Schwarz D A, Katayama C D, Hedrick S M
Cancer Center and the Department of Biology, University of California, San Diego, La Jolla 92093-0687, USA.
Immunity. 1998 Nov;9(5):657-68. doi: 10.1016/s1074-7613(00)80663-9.
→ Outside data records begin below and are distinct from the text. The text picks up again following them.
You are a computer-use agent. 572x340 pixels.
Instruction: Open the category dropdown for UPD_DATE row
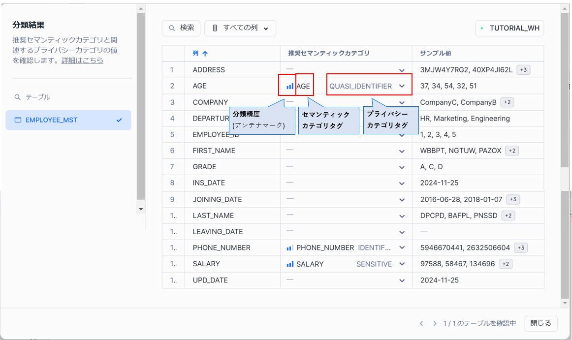(402, 280)
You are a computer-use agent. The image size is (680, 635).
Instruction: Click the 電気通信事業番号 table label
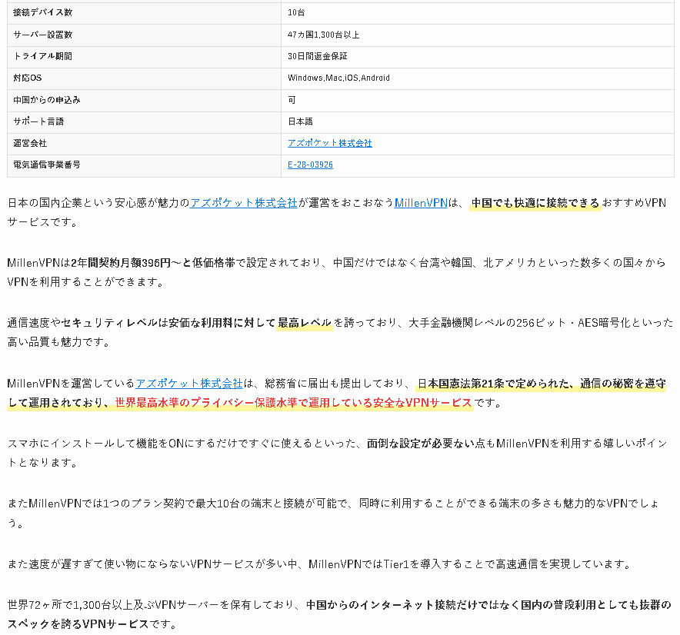pyautogui.click(x=47, y=165)
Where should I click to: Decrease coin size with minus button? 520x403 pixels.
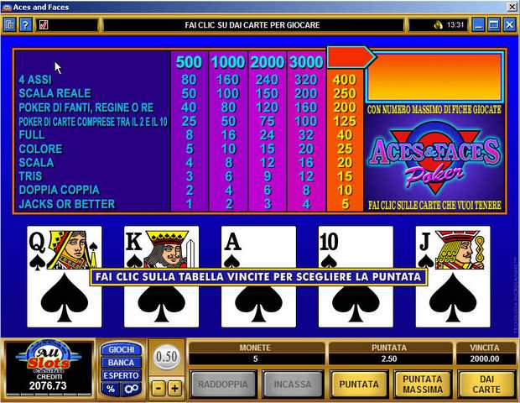coord(159,388)
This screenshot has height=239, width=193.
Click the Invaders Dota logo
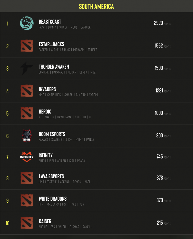tap(27, 91)
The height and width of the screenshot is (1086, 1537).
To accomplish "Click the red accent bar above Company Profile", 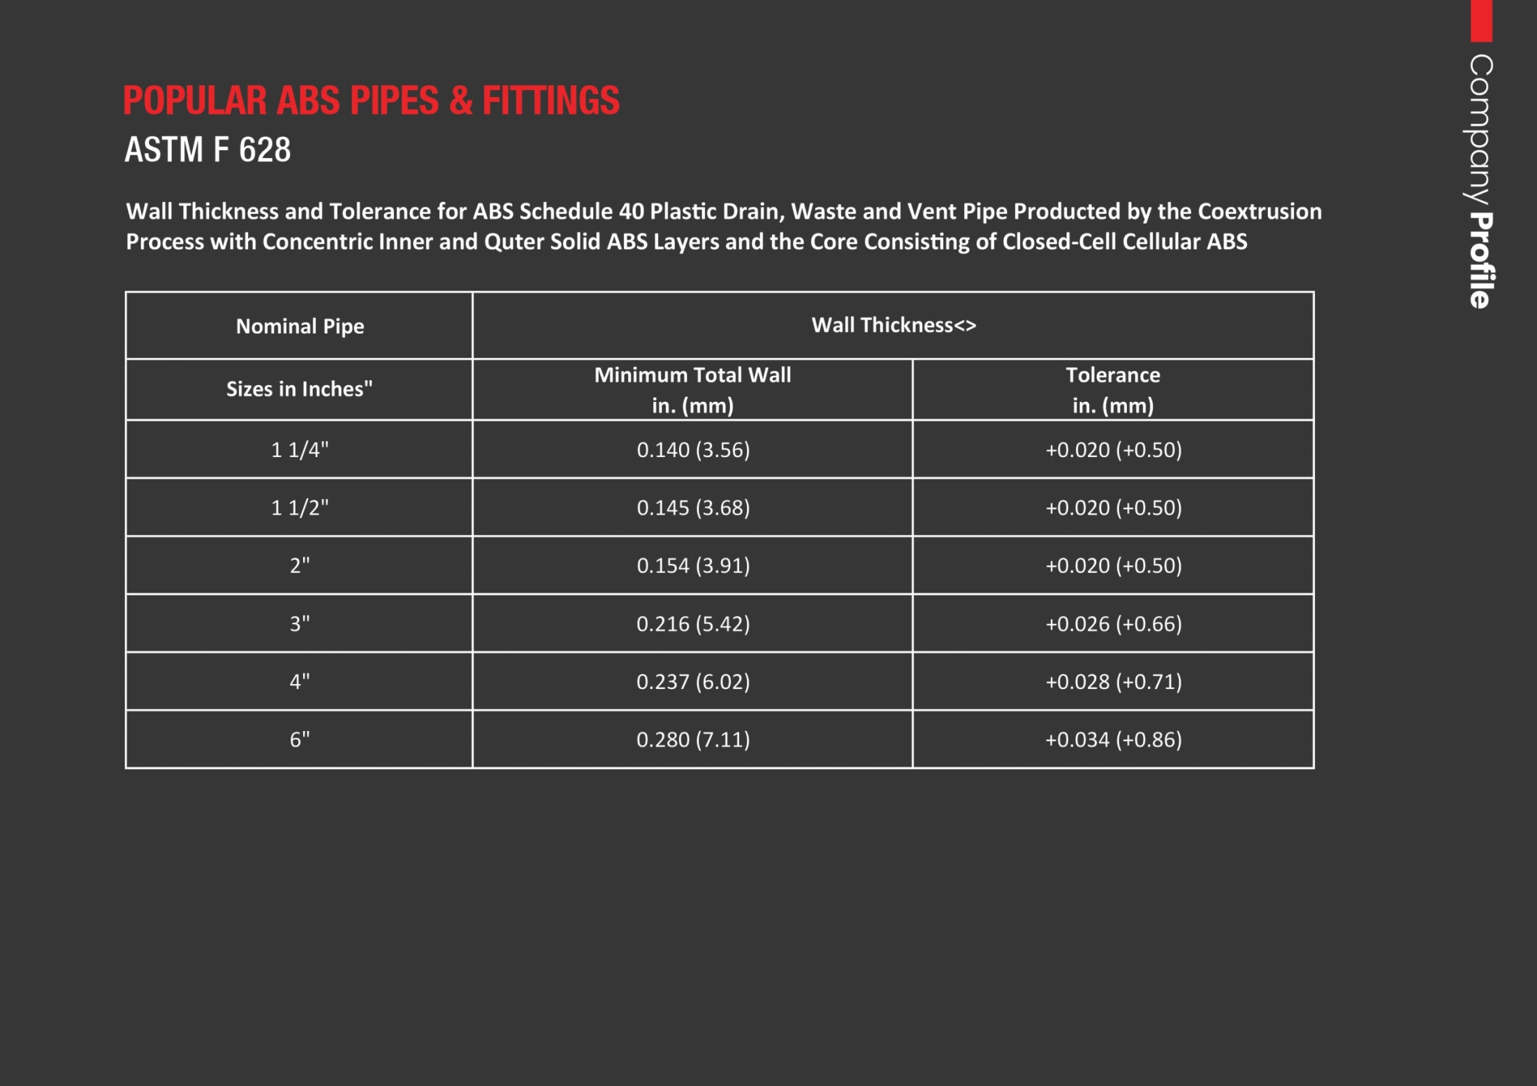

The Schlafen (Slfn) family of genes are differentially regulated during thymocyte maturation and are preferentially expressed in the lymphoid tissues. Ectopic expression of the prototype member Slfn1 early in the T lineage profoundly alters cell growth and development. In these mice, the DP thymocytes fail to complete maturation, and, depending on the transgene dosage, the number of thymocytes is reduced to 1%-30% of normal. Furthermore, expression of the Schlafen family members in fibroblasts and thymoma cells either retards or ablates cell growth. The conceptual protein sequences deduced for each of the family members have no similarity to characterized proteins and must therefore participate in a heretofore unknown regulatory mechanism guiding both cell growth and T cell development.
施拉芬(Slfn)基因家族在胸腺细胞成熟过程中受到不同程度的调控,且在淋巴组织中优先表达。T细胞谱系早期原型成员Slfn1的异位表达会深刻改变细胞的生长和发育。在这些小鼠中,双阳性(DP)胸腺细胞无法完成成熟,并且根据转基因剂量的不同,胸腺细胞数量会减少至正常水平的1% - 30%。此外,施拉芬家族成员在成纤维细胞和胸腺瘤细胞中的表达会抑制或消除细胞生长。推导得出的每个家族成员的概念性蛋白质序列与已鉴定的蛋白质没有相似性,因此必定参与了一种迄今为止未知的指导细胞生长和T细胞发育的调控机制。